In a Machine Learning tutorial, I came across the following equation for a the cost function of linear regression.
$$T(\theta)=(\frac{1}{2m})(\sum_1^m{(\theta_0+\theta_1x_1^i+\theta_2x_2^i+...+\theta_nx_n^i - y^i)^2}) $$
m is the number of known results and n is the number of features. Take n=2 and does not consider theta_0, and draw the T against theta_1 and theta_2, we would get a set of contours.
If the range of x1 is 0 to 1000 and the range of x2 is 0 to 1, it says that the contours skew towards the theta_2 axis. Could someone please show how one can get to that conclusion mathematically ?
In matrix notation we have $$ T(\theta) = \frac{1}{2m}\lVert A \theta - y\rVert_2^2 $$ where $$ A = \left( \begin{array}{cc} 1_m & X \\ \end{array} \right) \in \mathbb{R}^{m\times(1+n)} $$ For $n=2$ we can draw level curves $$ C = T(\theta) = \frac{1}{2m} \lVert \theta_0 1_m + \theta_1 x_1 + \theta_2 x_2 - y \rVert_2^2 $$ Rough estimation: As $x_1$ has components up to 1000 times larger than those of $x_2$, $\theta_1$ needs to be up to $1000$ times smaller than $\theta_2$ to make a comparable contribution to $T$ like $\theta_2$. Plotted with equal scale, the contours will be slim along the $\theta_1$-axis and high along the $\theta_2$-axis.

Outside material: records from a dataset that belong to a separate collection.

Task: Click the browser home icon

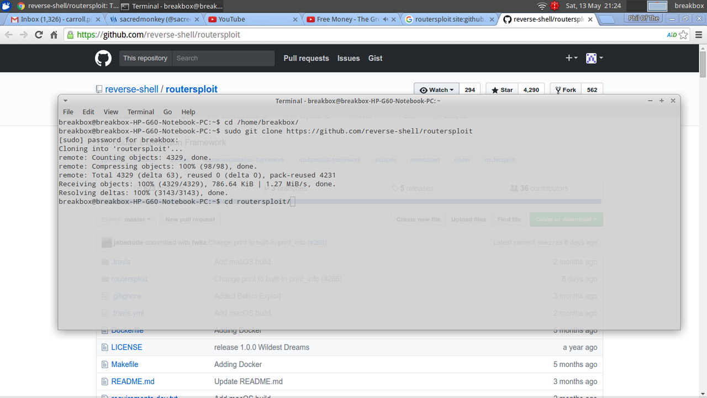Action: click(x=53, y=34)
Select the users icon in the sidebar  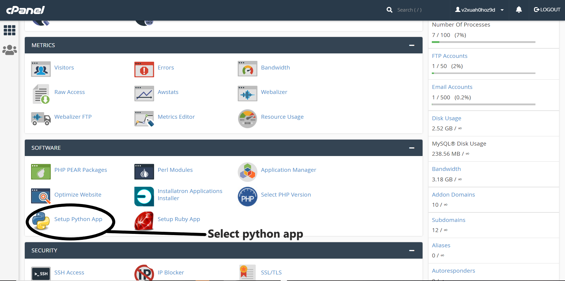click(x=9, y=50)
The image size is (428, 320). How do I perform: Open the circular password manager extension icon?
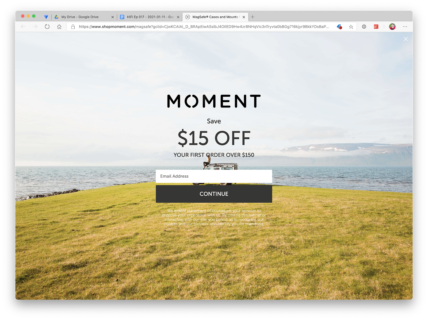click(364, 26)
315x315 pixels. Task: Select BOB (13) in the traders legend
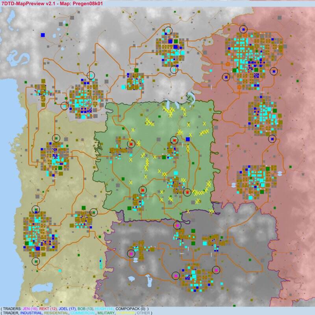(86, 308)
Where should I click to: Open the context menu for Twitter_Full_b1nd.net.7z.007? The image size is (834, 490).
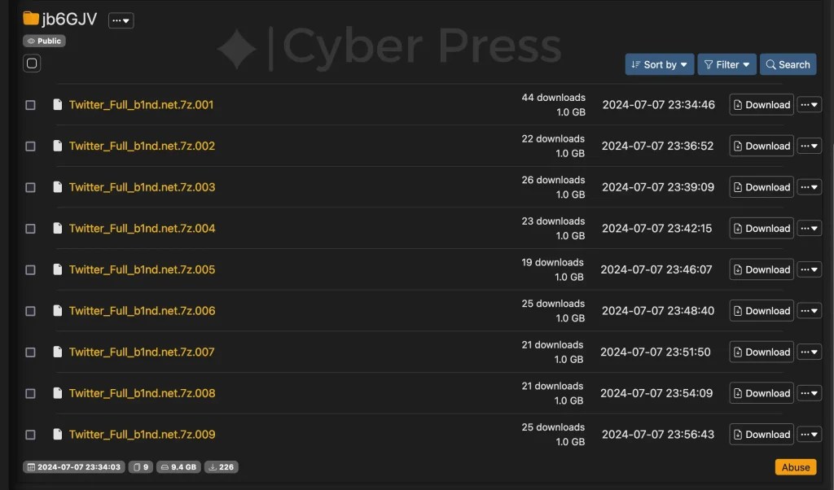point(809,352)
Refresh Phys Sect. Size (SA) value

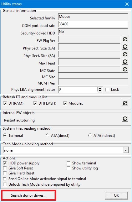pos(125,54)
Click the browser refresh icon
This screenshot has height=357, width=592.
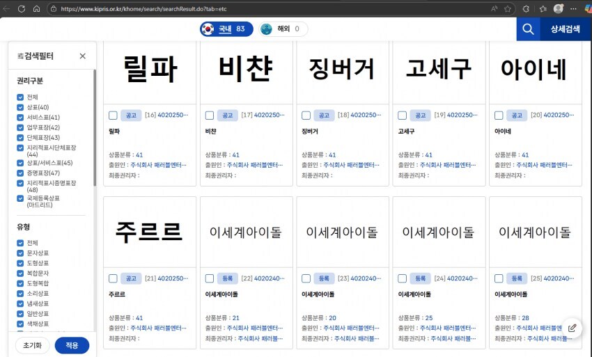coord(21,9)
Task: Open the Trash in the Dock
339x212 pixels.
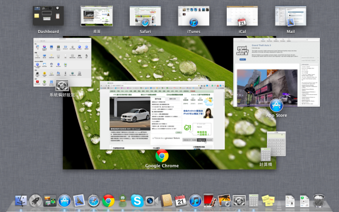Action: [319, 200]
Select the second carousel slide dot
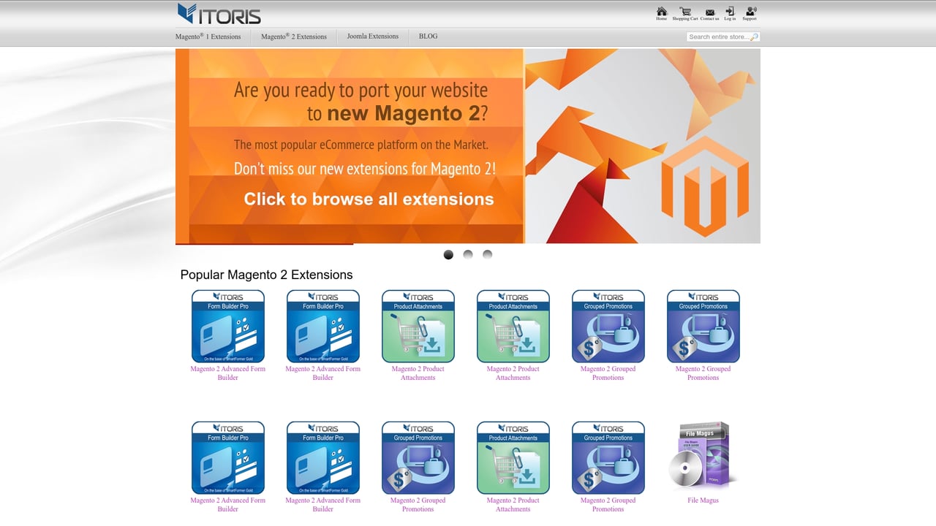The height and width of the screenshot is (526, 936). pos(468,254)
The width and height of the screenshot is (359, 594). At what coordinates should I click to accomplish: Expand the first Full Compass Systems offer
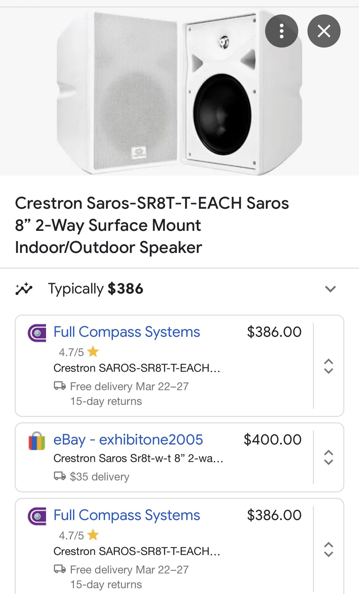pos(329,366)
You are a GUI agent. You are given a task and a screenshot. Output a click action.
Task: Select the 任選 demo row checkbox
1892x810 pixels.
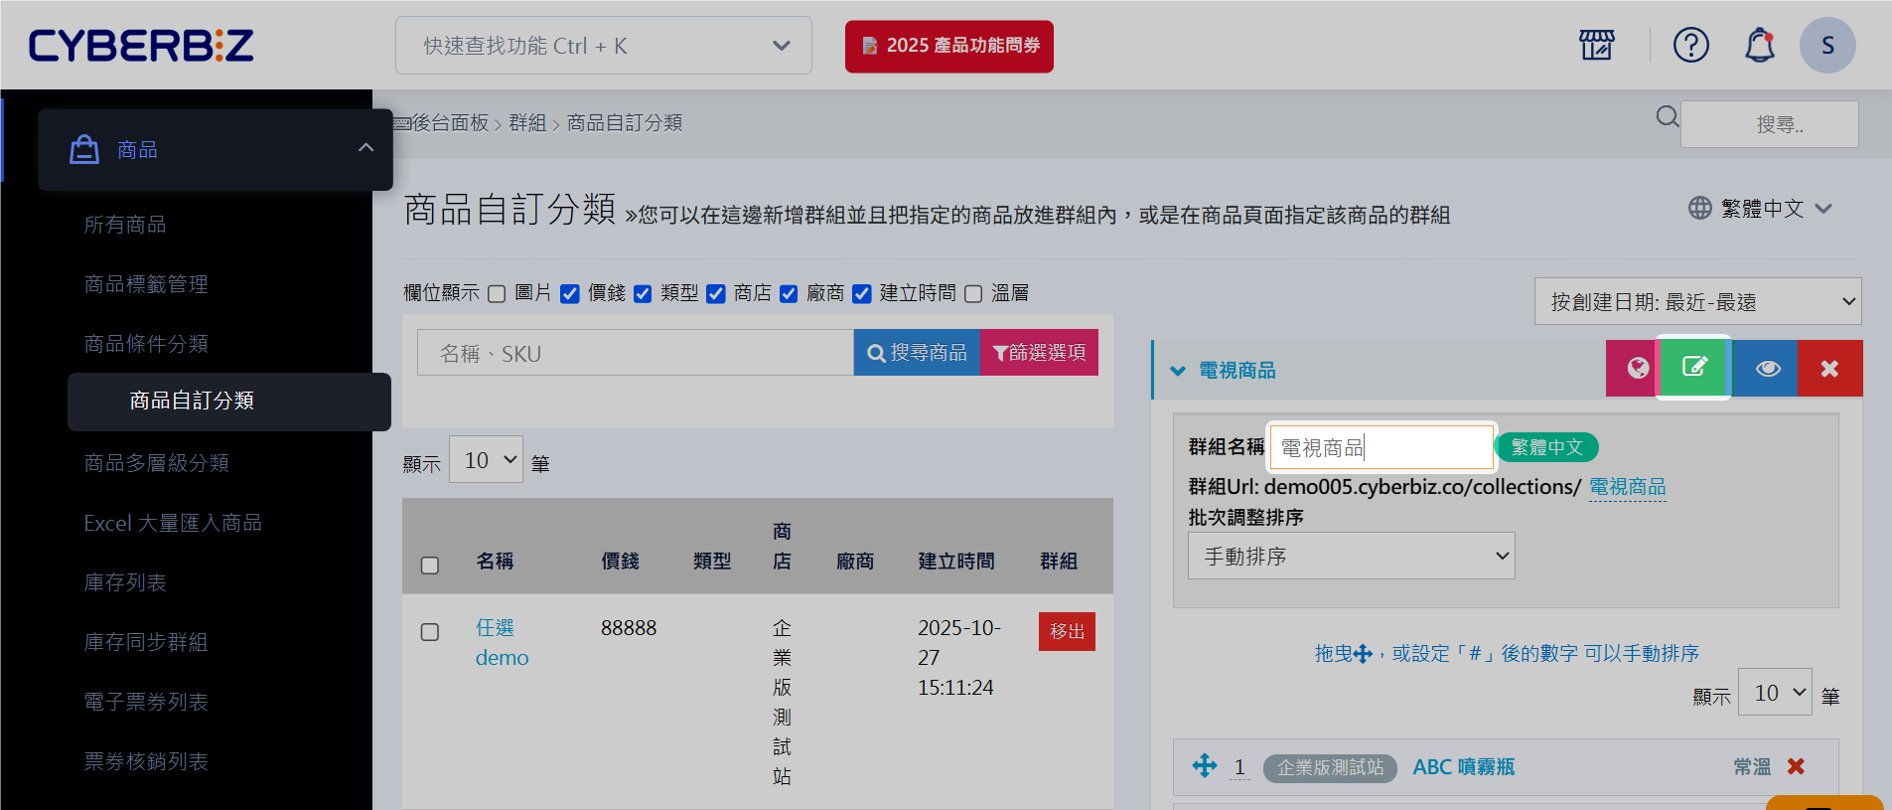tap(430, 632)
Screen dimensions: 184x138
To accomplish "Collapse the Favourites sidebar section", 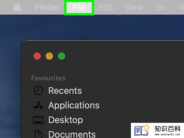I will [48, 78].
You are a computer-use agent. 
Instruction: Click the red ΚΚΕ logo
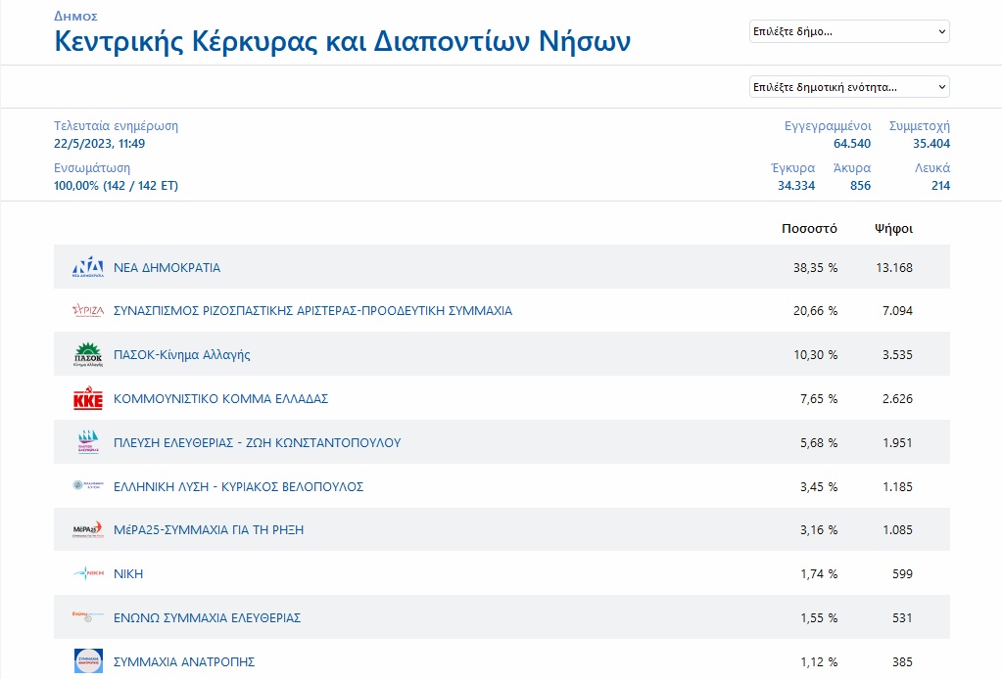(88, 399)
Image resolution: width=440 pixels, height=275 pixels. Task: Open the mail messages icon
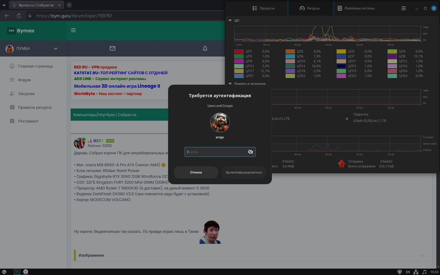pos(112,48)
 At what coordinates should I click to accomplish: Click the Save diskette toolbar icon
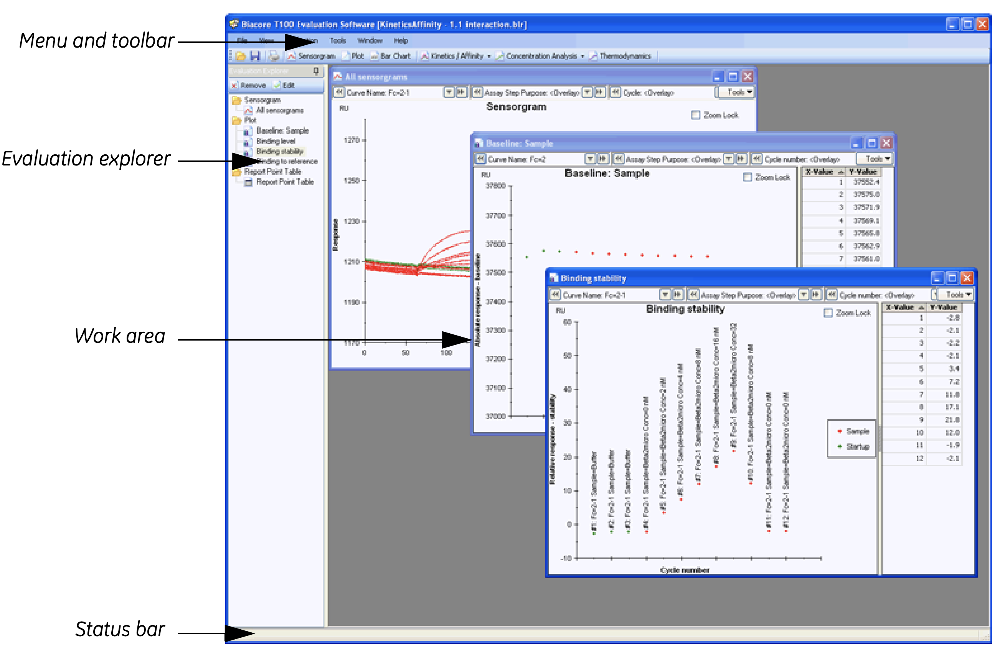coord(255,56)
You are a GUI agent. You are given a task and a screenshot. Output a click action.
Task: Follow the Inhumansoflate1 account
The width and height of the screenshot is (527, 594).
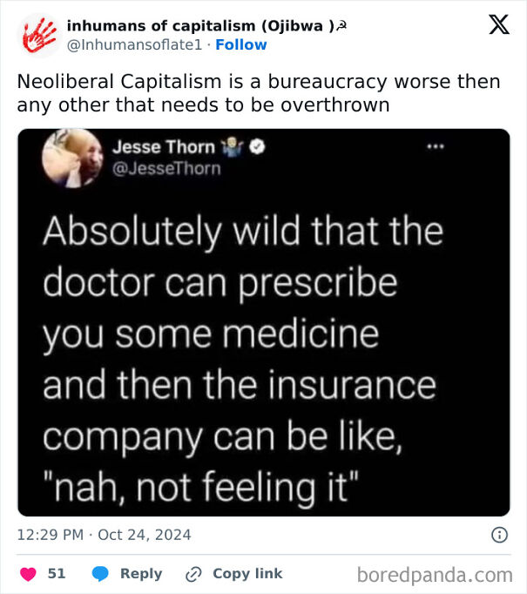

Alternative estimation: \begin{align} \partial T/\partial \theta_i &= \frac{1}{m} \left(\theta_0 1_m + \theta_1 x_1 + \theta_2 x_2 - y\right)^T x_i \quad (i \in \{1,2\}) \\ &= \frac{1}{m} (A\theta-y)^T x_i \\ &= \frac{1}{m} \lVert A\theta-y\rVert_2 \lVert x_i \rVert_2 \cos \alpha_i \\ \end{align} So the $i$-th component of the gradient of $T$ is proportional to the length of $x_i$ which is about $\sqrt{m} \lvert \bar{x}_i\rvert$. This means the $1$-component of the gradient is up to $1000$ times larger than the $2$-component. The gradient is orthogonal to the level curves. If both axes are scaled the same, and level curves are plotted, they will be orthogonal to the gradient which points mostly in $1$-direction, so the level curve extends mostliy in $2$-direction.